GESTELLTE AUFGABE >> Ändere im Abschnitt, der mit der Zeile beginnt, die „Select the database“ enthält, und mit der Zeile endet, die „will click(x=180, y=66).“ enthält, das Wort „privacy“ in „visibility“. Gib nur diese Zeilen wieder und lass alles andere darin unverändert.

BEREITGESTELLTE DATENSÄTZE >>
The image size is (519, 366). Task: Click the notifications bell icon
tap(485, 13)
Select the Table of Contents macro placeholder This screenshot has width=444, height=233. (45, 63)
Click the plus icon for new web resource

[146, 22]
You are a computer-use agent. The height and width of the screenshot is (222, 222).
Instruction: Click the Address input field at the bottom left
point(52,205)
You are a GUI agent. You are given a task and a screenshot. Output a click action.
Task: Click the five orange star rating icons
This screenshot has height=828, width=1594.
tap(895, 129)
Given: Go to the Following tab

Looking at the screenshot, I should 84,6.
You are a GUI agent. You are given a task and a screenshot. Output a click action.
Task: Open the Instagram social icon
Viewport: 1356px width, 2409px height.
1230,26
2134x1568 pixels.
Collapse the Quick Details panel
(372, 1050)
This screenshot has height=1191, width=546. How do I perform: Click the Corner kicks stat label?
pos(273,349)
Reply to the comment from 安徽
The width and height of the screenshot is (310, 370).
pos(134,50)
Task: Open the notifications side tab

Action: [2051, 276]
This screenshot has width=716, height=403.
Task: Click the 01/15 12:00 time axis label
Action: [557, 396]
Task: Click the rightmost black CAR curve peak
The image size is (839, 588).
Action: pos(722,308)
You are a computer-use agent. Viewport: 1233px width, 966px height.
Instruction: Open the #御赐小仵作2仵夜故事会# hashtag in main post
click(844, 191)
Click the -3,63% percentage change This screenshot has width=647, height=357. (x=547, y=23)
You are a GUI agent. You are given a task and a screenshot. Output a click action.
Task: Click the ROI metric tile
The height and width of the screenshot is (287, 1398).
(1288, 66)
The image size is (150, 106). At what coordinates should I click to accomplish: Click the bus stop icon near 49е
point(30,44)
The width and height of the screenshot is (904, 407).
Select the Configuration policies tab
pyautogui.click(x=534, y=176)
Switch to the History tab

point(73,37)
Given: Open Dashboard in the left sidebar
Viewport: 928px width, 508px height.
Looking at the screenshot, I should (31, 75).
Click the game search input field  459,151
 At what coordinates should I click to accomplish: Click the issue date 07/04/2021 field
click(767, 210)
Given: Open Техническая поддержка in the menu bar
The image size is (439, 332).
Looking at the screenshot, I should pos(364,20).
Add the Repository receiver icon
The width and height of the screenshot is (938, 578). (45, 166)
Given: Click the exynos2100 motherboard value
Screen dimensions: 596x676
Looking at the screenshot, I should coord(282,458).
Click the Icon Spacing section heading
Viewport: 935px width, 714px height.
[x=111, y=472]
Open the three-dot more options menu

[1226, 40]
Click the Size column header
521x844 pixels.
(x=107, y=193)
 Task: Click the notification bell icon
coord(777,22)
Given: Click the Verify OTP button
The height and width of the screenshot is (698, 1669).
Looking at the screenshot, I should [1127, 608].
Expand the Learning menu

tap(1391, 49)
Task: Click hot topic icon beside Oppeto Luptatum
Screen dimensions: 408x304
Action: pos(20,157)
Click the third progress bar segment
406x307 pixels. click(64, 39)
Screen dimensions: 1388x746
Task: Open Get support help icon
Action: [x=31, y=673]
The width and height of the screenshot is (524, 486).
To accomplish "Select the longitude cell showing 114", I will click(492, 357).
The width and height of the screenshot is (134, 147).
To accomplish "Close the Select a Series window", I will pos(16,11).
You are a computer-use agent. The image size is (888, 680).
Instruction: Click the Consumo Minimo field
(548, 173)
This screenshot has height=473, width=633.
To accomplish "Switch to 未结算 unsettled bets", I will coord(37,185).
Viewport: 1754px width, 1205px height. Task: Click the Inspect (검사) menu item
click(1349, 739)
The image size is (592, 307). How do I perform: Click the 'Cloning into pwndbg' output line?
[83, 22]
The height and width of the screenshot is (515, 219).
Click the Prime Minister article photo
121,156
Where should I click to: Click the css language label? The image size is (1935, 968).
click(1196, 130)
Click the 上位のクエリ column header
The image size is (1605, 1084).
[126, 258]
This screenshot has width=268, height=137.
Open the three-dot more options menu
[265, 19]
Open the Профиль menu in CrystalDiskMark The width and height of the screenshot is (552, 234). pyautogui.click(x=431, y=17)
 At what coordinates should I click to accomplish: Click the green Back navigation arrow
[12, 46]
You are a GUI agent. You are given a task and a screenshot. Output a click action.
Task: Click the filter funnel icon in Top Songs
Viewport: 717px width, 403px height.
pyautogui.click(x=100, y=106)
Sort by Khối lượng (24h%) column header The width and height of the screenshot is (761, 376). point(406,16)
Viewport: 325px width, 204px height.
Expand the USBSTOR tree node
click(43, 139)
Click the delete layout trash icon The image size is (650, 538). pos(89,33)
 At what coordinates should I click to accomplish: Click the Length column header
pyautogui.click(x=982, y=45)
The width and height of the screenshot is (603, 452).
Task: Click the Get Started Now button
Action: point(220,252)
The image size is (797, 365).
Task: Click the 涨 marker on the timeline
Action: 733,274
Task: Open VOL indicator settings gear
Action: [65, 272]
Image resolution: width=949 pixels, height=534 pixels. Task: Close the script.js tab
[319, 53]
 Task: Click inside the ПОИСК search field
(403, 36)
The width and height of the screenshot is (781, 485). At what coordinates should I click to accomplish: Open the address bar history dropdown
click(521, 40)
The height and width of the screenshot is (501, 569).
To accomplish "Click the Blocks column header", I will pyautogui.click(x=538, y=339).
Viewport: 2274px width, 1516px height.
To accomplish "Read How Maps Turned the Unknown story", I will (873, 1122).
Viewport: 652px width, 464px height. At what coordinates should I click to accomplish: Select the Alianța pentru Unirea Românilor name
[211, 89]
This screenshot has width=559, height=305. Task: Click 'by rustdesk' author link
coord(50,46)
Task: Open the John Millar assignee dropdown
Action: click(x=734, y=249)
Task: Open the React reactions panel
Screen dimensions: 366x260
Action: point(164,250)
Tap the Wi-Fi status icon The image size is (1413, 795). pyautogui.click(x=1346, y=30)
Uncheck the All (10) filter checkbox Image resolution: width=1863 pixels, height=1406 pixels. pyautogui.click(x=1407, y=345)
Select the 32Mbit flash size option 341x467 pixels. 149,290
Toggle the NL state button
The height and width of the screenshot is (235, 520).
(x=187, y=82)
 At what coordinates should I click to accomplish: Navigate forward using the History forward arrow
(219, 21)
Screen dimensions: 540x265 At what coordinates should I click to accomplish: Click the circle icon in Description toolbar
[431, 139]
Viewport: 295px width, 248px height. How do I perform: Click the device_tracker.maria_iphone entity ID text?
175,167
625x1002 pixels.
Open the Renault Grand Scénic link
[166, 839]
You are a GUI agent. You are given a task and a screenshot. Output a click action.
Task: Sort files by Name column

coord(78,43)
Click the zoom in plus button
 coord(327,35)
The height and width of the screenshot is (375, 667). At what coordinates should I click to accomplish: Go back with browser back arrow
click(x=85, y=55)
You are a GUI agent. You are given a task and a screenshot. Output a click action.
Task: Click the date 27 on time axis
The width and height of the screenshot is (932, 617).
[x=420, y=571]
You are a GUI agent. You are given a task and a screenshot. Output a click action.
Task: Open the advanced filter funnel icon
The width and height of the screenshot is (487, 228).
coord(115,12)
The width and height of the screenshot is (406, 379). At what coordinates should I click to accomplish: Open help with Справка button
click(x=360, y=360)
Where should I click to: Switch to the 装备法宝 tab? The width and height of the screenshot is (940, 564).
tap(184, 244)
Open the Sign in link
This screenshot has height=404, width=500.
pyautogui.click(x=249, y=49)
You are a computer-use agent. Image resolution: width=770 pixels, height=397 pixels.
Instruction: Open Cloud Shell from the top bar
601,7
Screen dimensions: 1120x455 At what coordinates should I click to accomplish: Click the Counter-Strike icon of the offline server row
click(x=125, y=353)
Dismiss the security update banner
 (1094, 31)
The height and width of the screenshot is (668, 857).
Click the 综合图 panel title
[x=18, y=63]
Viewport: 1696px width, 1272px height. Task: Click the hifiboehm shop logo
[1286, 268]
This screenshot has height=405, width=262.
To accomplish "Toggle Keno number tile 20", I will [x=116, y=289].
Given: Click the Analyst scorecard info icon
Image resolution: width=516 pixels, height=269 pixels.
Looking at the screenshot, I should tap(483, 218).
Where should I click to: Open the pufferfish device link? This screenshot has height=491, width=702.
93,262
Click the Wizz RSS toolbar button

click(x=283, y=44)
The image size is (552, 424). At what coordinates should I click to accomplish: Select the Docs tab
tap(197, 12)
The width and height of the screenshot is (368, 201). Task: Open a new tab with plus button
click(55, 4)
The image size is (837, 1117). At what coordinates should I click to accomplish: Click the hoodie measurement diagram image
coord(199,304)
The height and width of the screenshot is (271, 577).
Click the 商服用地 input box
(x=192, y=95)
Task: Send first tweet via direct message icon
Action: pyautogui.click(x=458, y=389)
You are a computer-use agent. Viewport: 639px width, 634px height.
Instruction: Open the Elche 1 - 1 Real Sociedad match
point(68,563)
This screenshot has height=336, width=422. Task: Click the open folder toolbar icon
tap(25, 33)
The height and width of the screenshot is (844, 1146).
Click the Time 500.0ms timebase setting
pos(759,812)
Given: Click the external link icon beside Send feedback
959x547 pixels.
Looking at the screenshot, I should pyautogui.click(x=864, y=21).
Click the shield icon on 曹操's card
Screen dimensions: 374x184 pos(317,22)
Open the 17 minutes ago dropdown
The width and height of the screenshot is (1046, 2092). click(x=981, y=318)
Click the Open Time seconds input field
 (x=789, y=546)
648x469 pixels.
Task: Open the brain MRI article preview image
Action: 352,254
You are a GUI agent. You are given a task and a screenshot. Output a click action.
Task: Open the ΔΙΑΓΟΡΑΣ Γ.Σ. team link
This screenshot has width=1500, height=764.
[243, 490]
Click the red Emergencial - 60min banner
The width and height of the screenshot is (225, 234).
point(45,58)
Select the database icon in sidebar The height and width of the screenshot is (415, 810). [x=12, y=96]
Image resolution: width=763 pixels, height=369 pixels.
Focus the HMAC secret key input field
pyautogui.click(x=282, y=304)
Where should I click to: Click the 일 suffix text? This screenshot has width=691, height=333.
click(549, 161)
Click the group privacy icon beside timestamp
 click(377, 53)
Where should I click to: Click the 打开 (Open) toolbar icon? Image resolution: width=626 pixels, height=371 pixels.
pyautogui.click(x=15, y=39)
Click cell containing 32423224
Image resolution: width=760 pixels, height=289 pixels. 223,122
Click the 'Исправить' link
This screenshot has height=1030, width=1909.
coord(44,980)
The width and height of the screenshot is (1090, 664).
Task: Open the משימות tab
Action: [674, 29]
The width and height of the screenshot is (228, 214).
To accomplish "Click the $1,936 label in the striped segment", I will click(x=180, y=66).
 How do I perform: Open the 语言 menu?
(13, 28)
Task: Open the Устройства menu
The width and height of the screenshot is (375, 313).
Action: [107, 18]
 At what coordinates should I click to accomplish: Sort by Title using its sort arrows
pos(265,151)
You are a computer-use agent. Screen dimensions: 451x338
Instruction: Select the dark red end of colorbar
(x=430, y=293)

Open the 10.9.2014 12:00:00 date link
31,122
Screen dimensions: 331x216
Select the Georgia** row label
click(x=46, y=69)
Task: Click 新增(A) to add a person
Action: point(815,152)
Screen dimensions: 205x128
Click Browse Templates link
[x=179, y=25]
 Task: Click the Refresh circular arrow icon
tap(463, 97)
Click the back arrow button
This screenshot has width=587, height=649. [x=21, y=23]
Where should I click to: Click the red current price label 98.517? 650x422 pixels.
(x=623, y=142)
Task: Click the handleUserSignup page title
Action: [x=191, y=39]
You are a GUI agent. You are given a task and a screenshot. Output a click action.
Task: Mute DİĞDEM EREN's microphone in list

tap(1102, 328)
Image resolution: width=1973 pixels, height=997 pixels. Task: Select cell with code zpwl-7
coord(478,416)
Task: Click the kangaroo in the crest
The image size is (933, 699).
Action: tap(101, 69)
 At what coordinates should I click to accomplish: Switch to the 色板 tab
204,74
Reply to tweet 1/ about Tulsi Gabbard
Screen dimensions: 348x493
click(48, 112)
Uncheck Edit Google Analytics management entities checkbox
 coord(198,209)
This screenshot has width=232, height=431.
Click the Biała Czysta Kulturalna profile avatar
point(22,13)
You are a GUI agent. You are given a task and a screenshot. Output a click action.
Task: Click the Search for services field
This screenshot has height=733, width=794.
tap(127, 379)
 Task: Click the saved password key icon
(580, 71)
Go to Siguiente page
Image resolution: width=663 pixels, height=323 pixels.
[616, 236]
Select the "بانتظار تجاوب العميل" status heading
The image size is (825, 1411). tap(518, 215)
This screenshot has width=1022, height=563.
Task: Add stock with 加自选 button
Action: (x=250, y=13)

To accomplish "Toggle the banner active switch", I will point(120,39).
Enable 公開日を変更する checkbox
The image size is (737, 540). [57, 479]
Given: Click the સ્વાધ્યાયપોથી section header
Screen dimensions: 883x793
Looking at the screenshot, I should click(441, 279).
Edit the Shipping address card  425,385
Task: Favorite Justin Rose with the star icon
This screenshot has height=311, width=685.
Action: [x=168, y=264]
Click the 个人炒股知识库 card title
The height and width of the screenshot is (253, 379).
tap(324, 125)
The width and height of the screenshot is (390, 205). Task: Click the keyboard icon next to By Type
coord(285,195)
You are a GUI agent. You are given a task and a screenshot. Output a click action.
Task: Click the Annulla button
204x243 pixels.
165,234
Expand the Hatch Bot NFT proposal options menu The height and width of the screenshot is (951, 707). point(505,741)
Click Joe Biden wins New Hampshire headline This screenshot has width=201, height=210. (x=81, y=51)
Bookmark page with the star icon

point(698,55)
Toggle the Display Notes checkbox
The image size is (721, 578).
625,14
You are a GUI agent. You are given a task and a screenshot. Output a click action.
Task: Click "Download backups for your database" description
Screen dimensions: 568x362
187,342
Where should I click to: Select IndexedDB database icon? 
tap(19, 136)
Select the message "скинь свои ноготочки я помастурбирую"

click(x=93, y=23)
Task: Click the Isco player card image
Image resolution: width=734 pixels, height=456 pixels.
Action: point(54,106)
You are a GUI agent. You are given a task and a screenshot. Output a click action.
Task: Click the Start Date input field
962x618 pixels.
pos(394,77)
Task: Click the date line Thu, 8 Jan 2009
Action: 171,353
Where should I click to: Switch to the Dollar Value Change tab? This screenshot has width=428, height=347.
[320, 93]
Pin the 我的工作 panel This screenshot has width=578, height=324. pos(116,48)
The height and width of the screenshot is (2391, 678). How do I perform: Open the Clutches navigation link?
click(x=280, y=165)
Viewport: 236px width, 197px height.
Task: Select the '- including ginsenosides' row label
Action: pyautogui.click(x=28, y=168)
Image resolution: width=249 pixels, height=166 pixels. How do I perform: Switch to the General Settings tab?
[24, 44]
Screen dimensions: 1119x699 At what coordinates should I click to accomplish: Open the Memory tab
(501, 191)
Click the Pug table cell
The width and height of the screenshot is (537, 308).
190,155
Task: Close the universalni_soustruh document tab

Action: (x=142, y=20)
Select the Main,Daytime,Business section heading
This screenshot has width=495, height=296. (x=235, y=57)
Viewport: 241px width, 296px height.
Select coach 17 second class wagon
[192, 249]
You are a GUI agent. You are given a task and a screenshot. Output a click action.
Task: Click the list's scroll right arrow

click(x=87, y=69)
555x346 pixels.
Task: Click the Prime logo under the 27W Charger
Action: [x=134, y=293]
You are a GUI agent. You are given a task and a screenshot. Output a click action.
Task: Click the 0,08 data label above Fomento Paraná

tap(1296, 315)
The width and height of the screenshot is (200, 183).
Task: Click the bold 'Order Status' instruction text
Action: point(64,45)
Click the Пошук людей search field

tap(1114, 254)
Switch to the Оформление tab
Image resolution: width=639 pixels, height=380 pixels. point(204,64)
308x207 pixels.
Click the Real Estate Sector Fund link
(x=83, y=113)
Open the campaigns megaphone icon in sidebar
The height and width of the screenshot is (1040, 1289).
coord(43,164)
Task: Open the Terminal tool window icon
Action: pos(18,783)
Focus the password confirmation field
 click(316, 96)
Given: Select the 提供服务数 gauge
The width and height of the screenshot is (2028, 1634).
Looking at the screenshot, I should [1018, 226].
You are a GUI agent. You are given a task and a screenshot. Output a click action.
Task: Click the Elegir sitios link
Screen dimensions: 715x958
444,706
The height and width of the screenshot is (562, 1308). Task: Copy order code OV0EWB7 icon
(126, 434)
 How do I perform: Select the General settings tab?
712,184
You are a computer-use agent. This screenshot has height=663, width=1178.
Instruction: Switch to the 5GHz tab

ERGEBNIS DER AUFGABE >>
Select the database icon in sidebar The height and width of the screenshot is (415, 810). [x=12, y=96]
Image resolution: width=763 pixels, height=369 pixels.
Focus the HMAC secret key input field
pyautogui.click(x=282, y=304)
Where should I click to: Click the 일 suffix text? This screenshot has width=691, height=333.
click(549, 161)
Click the group visibility icon beside timestamp
 click(377, 53)
Where should I click to: Click the 打开 (Open) toolbar icon? Image resolution: width=626 pixels, height=371 pixels.
pyautogui.click(x=15, y=39)
Click cell containing 32423224
Image resolution: width=760 pixels, height=289 pixels. 223,122
Click the 'Исправить' link
This screenshot has height=1030, width=1909.
coord(44,980)
The width and height of the screenshot is (1090, 664).
Task: Open the משימות tab
Action: [674, 29]
The width and height of the screenshot is (228, 214).
To accomplish "Click the $1,936 label in the striped segment", I will click(x=180, y=66).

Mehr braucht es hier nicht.